Singapore working on common QR code for payments

Singapore looks set to experience some exciting innovation in the payments sector, driven by the recently established Payments Council.

At its inaugural meeting in August, the group – which comprises leaders from banks, payment service providers, businesses and trade associations – discussed topics including interoperability in electronic payments and the development of a common QR code for the industry in Singapore.

The council noted that the introduction of QR code-based payments could be a practical way of extending e-payments to merchants who are predominantly cash-based.

One of the advantages of this approach is that it is infrastructure-light and cheaper than debit and credit card schemes, which are more feasible for larger merchants and retailers than their smaller counterparts.

A common QR code would be required to enable payments across different schemes, digital wallets and banks, reducing the risk of fragmentation and inefficiency. An industry taskforce is being established with the aim of developing a common code to accept domestic and international payments by the end of 2017.

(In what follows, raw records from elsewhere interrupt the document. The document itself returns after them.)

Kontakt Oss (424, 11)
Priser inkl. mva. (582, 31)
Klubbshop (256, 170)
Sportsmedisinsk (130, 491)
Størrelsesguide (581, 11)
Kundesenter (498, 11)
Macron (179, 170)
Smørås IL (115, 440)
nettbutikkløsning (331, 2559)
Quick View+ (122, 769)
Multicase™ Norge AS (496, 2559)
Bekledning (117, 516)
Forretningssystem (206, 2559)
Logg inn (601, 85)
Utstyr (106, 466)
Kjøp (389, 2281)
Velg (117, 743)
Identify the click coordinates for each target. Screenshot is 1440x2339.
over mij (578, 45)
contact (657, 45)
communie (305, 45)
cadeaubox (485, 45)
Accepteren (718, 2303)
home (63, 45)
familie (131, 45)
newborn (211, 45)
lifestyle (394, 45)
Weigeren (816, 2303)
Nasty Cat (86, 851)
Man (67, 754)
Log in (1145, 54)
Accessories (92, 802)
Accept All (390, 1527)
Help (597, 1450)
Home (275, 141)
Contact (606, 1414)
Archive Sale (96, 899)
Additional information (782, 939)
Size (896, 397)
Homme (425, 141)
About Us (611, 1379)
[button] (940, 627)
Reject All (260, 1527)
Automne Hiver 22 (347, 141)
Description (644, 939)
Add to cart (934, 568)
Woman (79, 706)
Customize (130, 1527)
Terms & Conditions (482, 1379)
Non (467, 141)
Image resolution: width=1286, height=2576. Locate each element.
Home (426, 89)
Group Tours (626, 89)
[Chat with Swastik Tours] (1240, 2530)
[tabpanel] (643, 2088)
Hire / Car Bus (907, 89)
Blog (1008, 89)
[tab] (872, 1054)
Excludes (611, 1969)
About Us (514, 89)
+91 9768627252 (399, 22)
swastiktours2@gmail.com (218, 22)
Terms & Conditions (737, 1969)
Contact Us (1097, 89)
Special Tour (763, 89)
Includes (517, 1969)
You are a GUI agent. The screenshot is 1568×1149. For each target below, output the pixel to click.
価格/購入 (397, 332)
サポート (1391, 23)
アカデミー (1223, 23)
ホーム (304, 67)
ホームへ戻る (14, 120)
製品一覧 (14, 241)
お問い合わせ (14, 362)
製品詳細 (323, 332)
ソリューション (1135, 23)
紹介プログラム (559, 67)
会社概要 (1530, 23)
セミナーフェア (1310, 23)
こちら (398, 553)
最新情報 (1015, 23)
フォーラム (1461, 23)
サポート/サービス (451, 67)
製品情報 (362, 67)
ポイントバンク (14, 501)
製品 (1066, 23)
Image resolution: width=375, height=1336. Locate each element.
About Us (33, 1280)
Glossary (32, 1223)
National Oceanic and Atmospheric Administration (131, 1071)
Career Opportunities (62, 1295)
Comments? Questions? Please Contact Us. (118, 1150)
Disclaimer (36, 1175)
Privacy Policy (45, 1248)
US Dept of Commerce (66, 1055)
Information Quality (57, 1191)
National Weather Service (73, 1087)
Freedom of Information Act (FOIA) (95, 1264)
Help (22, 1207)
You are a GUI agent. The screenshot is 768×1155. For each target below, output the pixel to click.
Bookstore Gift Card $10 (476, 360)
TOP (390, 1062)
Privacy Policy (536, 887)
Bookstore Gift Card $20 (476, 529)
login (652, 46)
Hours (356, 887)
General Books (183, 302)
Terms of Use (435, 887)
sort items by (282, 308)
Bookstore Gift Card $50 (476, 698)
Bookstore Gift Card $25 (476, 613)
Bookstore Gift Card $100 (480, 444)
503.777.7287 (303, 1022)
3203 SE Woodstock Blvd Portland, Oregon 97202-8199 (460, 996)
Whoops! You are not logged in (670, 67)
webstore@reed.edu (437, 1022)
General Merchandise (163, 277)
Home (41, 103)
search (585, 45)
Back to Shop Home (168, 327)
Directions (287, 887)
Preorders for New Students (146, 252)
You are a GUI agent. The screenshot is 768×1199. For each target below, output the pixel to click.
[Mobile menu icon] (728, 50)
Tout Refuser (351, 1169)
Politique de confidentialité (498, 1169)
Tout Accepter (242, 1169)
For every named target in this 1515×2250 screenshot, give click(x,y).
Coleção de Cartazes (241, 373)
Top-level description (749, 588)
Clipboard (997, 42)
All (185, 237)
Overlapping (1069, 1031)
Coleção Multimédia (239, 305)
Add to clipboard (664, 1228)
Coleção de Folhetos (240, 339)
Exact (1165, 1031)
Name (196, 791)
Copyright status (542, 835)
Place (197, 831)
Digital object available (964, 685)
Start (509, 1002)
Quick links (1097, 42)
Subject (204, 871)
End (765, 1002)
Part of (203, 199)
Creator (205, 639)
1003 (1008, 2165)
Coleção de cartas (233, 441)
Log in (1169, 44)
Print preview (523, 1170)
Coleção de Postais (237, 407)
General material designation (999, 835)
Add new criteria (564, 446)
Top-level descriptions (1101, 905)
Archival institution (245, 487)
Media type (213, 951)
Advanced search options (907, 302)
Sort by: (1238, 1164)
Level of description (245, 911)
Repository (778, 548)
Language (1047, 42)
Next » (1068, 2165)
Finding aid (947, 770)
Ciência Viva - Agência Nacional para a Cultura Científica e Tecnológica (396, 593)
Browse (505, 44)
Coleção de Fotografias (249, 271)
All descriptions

Yeo Hiang Meng, Payments Council member and president of the Federation of Merchants’ Association, Singapore (FMAS), said: “Singaporeans are interested in the mobile payment experience. FMAS will work with the Monetary Authority of Singapore, Association of Banks in Singapore and financial institutions to expedite the adoption of the common QR code for mobile payments.

“We hope to see intensified marketing efforts to encourage businesses and consumers to adopt mobile payments at heartland shops and hawker centres.”

Council members welcomed the recent trend of expansion in e-payments, with usage on the increase and more solutions becoming available to consumers.

However, one key aspect that is lacking is interoperability. PayNow, the recently launched peer-to-peer funds transfer service, was highlighted as a good example of an infrastructure rail that could make e-payments interoperable.